Even in total destruction, she knew these waters. She followed the shredded bits of sargassum and broken pieces of coral all the way to the reef. Its usual bright colors and waving fronds were bruised and battered. There were gaping holes in the dense habitat, places where the color looked like it had been drained out, and despite being deep beneath the water, the whole of the coral looked dry and dull, and worse, empty. There were no shrimp or fish darting through and peeking out from gaps. It was a ghost of what it had been.

  Corinne turned away from the reef and moved closer to the island then stopped. She needed to think. The same way she had figured out the currents, she was starting to feel the ocean. All of it. Her skin puckered and her pores rose. Every tiny hair on her body was a receptor that read the drops of water like braille. She closed her eyes and let her other senses tell her about the water. It was not only sargassum and bits of coral that disrupted the patterns of the currents. Broken planks of wood, cracked rocks, torn galvanized roofing, and the lifeless bodies of fish, birds, and other animals bumped against each other in the sea. She felt the curve of an overturned boat bending the sea around it. Then she felt something else. Something small, like the body of a person. Her heart quickened and she dashed toward it through the thick rubble and stirred-up sand. Finally she saw it just ahead, a still shape, hidden in the dark behind the layers of water, but her vision cleared as she got closer. Her skin prickled as though she was beginning to sweat and her stomach knotted.
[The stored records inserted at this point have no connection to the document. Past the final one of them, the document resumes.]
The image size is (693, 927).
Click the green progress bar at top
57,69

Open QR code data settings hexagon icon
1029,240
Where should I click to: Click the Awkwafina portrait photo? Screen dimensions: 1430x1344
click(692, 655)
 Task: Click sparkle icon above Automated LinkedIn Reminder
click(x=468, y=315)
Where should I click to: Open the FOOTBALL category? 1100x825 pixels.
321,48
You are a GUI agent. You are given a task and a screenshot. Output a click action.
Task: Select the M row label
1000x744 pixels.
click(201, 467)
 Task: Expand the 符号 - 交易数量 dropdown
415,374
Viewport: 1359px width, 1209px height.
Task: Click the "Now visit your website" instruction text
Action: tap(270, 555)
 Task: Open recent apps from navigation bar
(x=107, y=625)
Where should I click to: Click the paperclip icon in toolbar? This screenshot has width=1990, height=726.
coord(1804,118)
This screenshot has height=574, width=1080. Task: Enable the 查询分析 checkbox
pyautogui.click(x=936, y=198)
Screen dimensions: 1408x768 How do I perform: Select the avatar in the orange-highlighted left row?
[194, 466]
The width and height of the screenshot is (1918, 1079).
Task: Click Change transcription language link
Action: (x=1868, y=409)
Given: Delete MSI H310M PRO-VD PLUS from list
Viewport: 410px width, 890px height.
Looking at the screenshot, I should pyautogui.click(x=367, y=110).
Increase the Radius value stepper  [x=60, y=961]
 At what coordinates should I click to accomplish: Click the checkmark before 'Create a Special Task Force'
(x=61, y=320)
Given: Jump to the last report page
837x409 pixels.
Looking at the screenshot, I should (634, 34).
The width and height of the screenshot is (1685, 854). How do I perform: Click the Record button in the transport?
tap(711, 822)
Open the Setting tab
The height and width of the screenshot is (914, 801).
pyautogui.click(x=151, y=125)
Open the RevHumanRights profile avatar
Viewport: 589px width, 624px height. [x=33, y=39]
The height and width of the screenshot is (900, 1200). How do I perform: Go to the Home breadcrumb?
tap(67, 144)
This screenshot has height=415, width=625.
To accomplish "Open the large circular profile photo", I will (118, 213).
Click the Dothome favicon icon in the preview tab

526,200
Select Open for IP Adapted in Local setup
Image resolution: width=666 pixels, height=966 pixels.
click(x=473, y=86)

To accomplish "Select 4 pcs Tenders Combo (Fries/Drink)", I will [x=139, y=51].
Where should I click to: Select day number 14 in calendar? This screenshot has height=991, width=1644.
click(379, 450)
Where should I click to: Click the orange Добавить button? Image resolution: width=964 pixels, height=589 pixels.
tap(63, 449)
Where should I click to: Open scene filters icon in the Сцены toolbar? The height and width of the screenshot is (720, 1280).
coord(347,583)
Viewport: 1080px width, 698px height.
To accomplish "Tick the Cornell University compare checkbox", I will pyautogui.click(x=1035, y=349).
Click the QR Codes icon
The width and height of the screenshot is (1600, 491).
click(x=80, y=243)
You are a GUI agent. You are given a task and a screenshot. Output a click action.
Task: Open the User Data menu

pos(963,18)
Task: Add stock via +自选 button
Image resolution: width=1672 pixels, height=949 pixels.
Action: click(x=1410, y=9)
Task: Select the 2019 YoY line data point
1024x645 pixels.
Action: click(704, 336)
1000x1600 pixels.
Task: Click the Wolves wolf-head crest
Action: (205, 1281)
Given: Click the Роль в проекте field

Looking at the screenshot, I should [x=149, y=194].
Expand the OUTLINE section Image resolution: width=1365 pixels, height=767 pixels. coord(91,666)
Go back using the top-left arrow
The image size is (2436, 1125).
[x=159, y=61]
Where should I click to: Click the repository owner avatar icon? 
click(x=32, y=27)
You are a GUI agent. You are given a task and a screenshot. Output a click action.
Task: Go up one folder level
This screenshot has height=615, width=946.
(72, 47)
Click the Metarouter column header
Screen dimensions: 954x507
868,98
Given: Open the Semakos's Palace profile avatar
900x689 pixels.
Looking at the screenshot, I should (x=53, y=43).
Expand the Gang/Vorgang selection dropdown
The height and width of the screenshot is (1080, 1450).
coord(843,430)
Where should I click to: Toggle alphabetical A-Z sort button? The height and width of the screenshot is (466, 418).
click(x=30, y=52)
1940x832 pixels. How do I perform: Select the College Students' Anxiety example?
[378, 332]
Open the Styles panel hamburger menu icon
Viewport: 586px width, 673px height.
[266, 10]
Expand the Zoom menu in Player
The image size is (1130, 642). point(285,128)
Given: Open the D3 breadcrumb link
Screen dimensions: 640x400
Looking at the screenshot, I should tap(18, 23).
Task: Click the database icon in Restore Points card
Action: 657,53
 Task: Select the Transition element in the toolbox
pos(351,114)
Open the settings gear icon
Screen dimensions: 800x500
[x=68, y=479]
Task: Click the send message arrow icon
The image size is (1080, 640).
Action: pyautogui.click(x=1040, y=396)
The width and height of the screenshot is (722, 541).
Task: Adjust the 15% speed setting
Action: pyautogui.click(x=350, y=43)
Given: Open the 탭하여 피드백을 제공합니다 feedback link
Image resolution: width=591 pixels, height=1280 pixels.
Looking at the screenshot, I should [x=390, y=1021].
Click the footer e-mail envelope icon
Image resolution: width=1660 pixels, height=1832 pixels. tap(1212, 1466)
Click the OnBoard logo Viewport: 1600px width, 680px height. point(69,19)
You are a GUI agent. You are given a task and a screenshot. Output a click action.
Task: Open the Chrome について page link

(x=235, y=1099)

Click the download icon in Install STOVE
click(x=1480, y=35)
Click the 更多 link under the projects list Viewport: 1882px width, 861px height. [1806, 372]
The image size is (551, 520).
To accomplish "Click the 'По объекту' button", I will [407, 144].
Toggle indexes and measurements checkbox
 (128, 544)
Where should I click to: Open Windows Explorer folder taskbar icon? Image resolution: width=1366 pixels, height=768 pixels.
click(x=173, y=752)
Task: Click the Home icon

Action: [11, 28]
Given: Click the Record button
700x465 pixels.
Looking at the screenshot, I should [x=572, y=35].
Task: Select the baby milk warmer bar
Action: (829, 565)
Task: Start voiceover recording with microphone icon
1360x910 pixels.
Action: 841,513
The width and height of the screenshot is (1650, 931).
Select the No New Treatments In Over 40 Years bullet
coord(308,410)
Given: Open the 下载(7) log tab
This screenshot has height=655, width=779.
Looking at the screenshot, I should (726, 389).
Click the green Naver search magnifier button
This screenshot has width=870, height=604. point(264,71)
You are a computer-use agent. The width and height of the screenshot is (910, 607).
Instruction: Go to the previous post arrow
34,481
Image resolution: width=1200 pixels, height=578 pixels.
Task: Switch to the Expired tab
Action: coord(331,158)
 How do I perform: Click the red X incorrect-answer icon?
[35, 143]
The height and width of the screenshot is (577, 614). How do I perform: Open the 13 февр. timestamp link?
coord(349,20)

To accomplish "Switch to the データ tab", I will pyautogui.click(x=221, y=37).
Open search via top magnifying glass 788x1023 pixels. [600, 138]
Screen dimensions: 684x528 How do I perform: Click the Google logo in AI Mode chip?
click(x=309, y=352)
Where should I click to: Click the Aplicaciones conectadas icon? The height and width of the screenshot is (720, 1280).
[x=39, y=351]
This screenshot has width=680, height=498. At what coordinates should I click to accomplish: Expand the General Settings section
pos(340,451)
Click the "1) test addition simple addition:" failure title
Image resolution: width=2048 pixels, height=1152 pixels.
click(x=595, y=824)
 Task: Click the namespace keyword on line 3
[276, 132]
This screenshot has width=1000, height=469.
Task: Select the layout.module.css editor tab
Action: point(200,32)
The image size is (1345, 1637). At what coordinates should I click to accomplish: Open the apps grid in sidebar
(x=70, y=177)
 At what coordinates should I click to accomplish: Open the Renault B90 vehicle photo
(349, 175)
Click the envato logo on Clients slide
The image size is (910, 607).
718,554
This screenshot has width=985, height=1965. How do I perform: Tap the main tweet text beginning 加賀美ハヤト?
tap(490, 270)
  Hey! Severine complained when Corinne gripped her too hard.

  Corinne loosened her grip but kept swimming until she was right up on it. She let go of Severine to reach with both hands toward the figure, until she felt it under her palms. It was a hard, cold, stone face and body that she knew.

  Bouki.

  Something inside Corinne had changed. It wasn’t like the strike of a match that suddenly brought light into a room, or the slow glow of a gas lamp as it drew in oil from the wick. It had come on slowly, since the iceberg and the fight with Severine, and maybe even before that. It was a growing sense that she could feel the elements around her, the earth, the water, the air. She could communicate with them in the same way she could with her papa and her friends, with a slight movement of her body, a tiny change in the curve of her mouth. And just as her papa and her friends would come to her aid when she needed it, the elements would help her as well.